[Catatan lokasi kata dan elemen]

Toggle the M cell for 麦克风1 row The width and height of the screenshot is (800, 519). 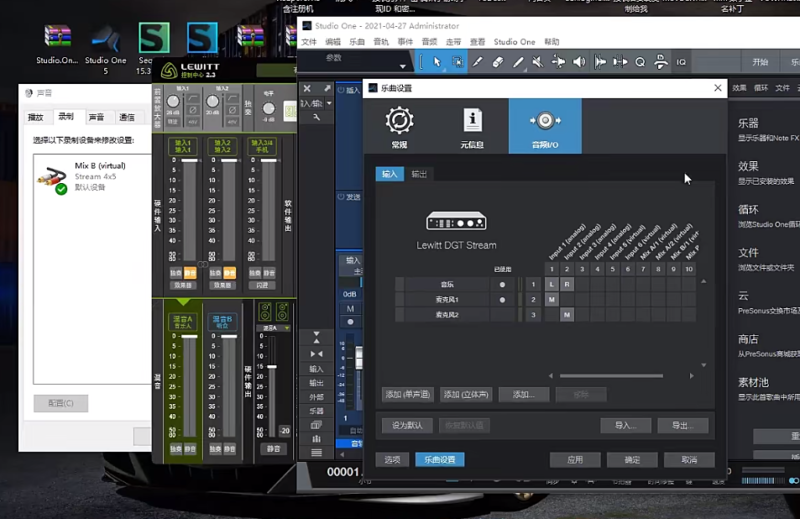551,300
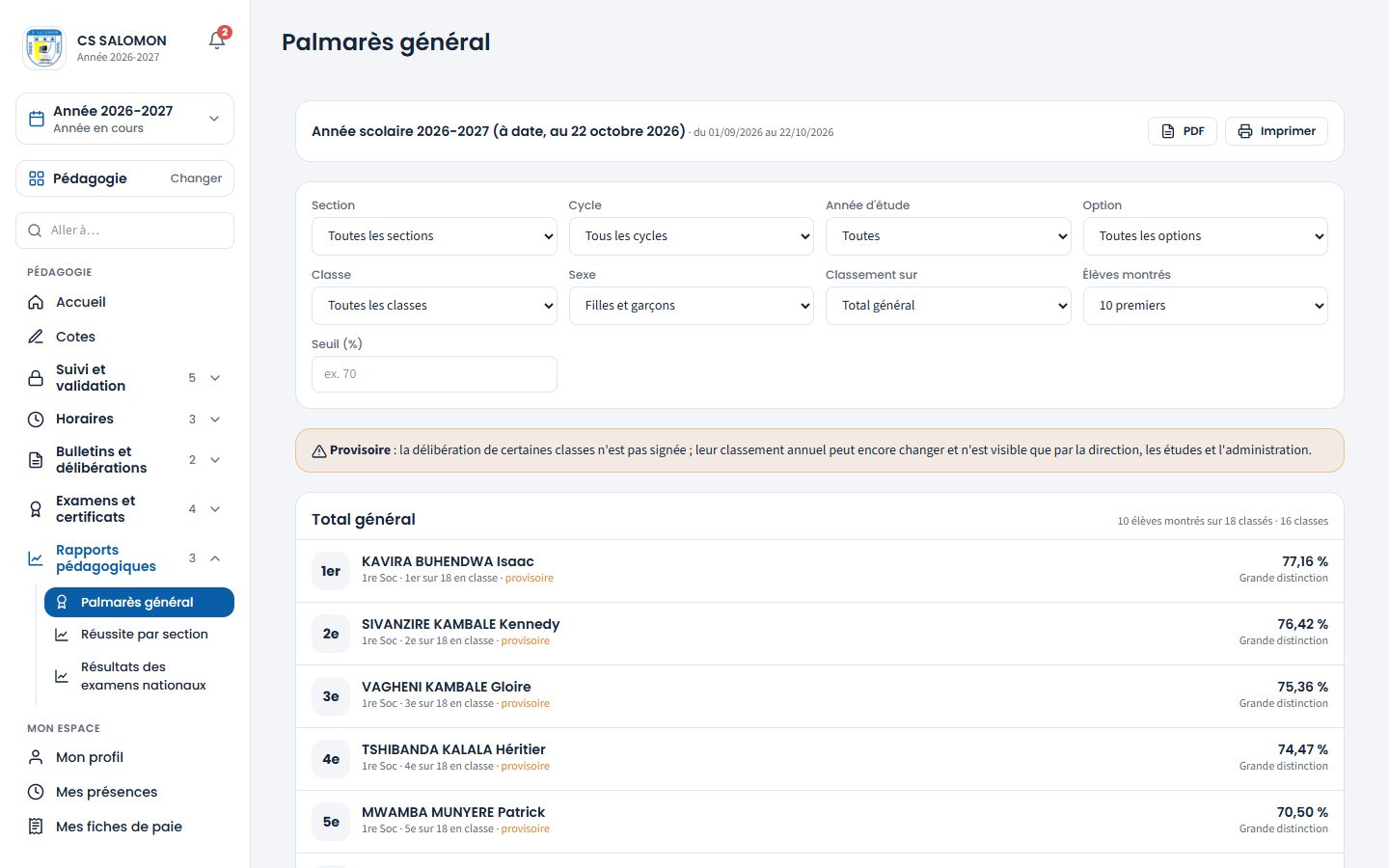This screenshot has width=1389, height=868.
Task: Open Horaires clock icon
Action: click(x=36, y=419)
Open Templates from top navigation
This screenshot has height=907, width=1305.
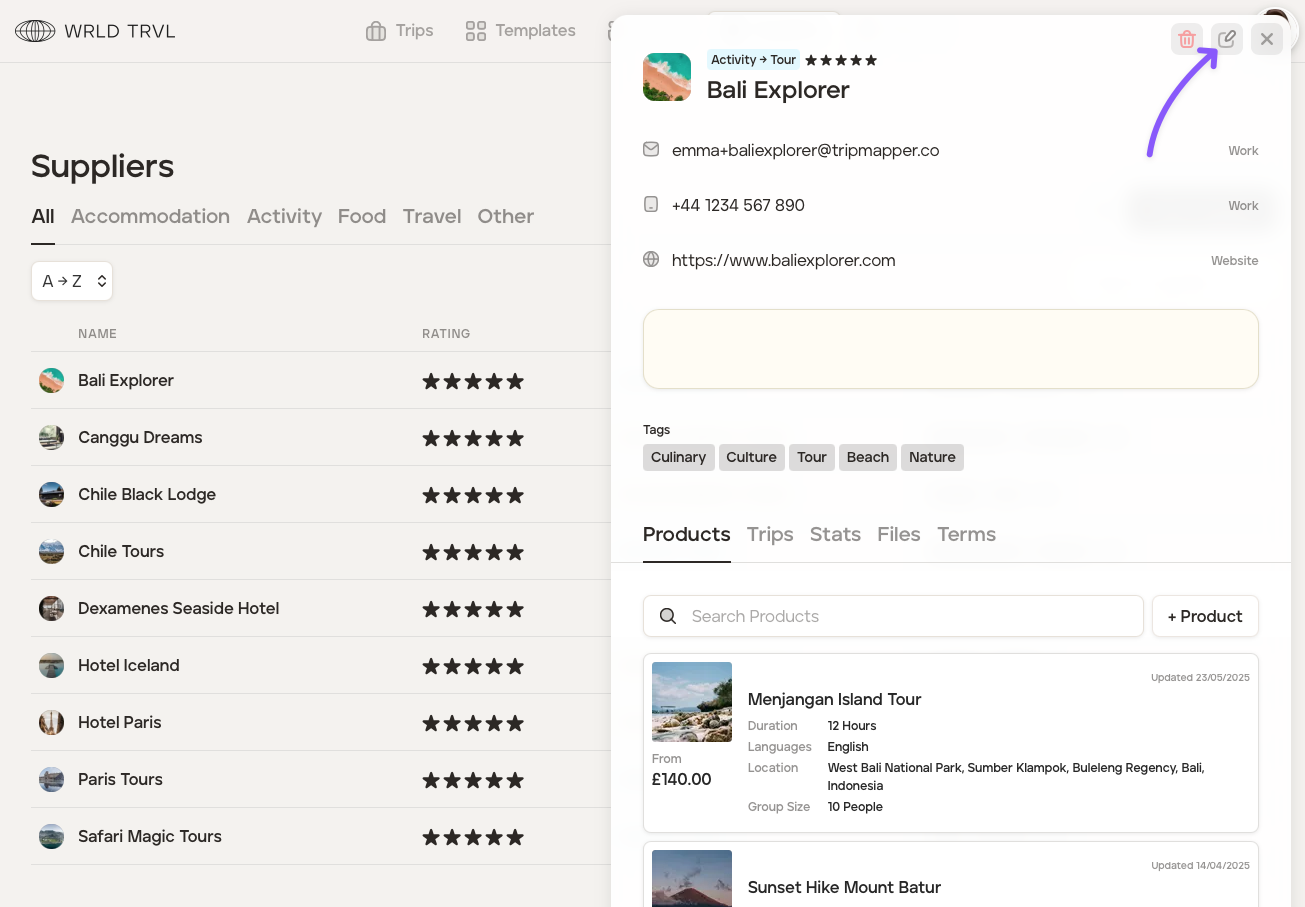tap(521, 31)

- TUGAS YANG DIMINTA -
Tampilkan setiap baris catatan di atas yang memuat kata "Open". Huruf besar dan kecil dibedakan.

- KELUARAN YANG DIHARAPKAN -
Task: Open Horaires clock icon
Open Templates from top navigation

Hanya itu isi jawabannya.